Fine-Tuning LlamaFactory with the llamafactory-sft Skill

This tutorial-style Notebook shows how to use the llamafactory-sft skill to let an agent assist with a LlamaFactory SFT fine-tuning workflow. It does not explain every training parameter in depth. Instead, it demonstrates how the skill breaks one fine-tuning task into confirmable, traceable, and reproducible steps.

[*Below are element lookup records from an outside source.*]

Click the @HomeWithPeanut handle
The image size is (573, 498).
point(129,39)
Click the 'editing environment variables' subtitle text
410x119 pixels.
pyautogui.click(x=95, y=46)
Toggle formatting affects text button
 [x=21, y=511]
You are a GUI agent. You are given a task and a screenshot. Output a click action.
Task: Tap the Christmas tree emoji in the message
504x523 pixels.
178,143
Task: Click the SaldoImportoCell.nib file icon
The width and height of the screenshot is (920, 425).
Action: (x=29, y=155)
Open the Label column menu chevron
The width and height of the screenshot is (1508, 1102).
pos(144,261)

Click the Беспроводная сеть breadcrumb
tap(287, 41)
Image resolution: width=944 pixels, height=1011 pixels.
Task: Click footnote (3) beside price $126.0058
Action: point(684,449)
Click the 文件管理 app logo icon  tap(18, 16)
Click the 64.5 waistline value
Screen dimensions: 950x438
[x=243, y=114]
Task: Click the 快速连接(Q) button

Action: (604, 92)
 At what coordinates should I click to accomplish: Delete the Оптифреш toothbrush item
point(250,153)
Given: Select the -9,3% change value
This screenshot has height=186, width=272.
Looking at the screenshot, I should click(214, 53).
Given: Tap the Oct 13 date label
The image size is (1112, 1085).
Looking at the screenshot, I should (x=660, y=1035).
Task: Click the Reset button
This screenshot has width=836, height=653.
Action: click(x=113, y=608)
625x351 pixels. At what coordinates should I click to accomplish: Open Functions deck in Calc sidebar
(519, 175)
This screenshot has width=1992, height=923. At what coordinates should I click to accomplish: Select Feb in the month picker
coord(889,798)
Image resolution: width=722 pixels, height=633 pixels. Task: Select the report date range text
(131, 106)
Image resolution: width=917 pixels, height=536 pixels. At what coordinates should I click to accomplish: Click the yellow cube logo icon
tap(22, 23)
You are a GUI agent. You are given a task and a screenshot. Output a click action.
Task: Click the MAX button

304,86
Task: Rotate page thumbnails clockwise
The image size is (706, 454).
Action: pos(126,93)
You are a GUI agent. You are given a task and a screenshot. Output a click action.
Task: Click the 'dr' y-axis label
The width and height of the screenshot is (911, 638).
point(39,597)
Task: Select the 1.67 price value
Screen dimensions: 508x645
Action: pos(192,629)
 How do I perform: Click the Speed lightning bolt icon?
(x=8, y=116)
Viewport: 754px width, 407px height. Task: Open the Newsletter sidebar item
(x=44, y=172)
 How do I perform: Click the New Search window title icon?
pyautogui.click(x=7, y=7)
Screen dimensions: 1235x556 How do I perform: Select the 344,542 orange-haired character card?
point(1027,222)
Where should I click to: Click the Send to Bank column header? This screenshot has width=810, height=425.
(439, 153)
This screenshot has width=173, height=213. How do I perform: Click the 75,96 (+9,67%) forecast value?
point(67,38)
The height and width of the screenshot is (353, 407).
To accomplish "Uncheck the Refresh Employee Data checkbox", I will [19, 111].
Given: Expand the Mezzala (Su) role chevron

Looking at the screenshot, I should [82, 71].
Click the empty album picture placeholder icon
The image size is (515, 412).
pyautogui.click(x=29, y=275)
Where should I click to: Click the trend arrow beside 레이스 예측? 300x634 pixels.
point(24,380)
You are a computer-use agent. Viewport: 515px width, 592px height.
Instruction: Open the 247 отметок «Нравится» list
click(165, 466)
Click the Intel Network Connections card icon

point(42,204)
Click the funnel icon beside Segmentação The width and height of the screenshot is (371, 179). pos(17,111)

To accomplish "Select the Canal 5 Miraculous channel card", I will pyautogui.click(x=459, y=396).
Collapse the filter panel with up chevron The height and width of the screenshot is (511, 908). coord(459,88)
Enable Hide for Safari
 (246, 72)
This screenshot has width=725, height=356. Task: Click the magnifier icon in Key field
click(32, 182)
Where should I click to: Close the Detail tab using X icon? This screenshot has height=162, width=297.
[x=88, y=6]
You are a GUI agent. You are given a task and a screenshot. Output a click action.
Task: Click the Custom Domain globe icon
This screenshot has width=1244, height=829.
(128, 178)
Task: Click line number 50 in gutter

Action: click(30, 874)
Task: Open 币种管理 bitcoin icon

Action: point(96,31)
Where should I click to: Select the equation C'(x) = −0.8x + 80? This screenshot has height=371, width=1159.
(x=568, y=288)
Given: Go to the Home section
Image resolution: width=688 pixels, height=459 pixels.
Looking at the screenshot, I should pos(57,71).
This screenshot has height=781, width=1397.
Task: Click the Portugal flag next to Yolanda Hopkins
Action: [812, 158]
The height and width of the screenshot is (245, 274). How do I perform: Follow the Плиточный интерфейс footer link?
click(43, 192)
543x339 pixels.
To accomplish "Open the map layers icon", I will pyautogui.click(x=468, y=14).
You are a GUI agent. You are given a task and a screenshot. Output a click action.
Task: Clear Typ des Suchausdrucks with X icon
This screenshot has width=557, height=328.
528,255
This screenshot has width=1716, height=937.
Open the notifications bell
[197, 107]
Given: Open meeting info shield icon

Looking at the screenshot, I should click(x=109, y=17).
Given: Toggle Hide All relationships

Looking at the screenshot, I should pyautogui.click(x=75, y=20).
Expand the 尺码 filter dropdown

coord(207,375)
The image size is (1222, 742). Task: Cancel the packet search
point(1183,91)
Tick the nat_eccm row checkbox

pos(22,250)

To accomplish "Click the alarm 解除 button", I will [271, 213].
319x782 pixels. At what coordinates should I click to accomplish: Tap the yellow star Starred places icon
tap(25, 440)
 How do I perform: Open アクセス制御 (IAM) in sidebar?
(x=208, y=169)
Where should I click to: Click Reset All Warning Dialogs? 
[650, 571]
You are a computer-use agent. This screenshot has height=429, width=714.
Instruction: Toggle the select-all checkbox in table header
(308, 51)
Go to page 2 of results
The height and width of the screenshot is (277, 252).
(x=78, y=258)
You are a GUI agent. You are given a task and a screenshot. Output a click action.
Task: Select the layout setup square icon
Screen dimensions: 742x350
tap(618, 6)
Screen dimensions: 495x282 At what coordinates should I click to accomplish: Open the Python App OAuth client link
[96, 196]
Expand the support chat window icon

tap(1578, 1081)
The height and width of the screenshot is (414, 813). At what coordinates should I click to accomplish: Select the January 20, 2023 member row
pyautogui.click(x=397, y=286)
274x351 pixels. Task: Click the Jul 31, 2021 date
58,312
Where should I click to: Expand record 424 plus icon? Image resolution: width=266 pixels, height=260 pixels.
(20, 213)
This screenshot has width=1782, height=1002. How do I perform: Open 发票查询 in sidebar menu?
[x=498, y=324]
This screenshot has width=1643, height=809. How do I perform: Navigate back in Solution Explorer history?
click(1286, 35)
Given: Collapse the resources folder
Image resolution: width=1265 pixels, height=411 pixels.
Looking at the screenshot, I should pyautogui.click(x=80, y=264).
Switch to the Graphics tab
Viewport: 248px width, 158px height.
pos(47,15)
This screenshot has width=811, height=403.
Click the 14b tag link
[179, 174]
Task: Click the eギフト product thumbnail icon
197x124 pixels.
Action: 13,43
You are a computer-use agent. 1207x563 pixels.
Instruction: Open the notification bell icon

This tutorial uses a lightweight example: starting from a Qwen3.5-2B model, using built-in LlamaFactory datasets to run a LoRA SFT job, then validating the result and exporting the model after training.

1. Environment Setup

Hardware and software environment for this tutorial. This tutorial is run on an AMD Radeon W7900, and the same steps also apply to Nvidia GPUs.

ItemConfiguration
GPUAMD Radeon PRO W7900
ROCm7.2.1
AgentCursor

First, install LlamaFactory:

1
2
3
4
git clone --depth 1 https://github.com/hiyouga/LlamaFactory.git
cd LlamaFactory
pip install -e .
pip install -r requirements/metrics.txt

Check whether the installation succeeded:

1
llamafactory-cli version

If LlamaFactory version information is printed, the environment is ready.

lmf01

This tutorial assumes that you have already opened the LlamaFactory repository in an agent environment that supports skills. The llamafactory-sft skill is located at:

1
.claude/skills/llamafactory-sft/SKILL.md

2. Starting the Task

When the user asks for something like “use LlamaFactory to do SFT / fine-tuning / train a LoRA”, the agent enters the workflow defined by this skill. In addition to natural-language triggering, the skill can also be invoked explicitly in agents that support command-style invocation. The explicit invocation syntax may vary between agents. The examples below are only format examples; use the syntax supported by your current agent environment.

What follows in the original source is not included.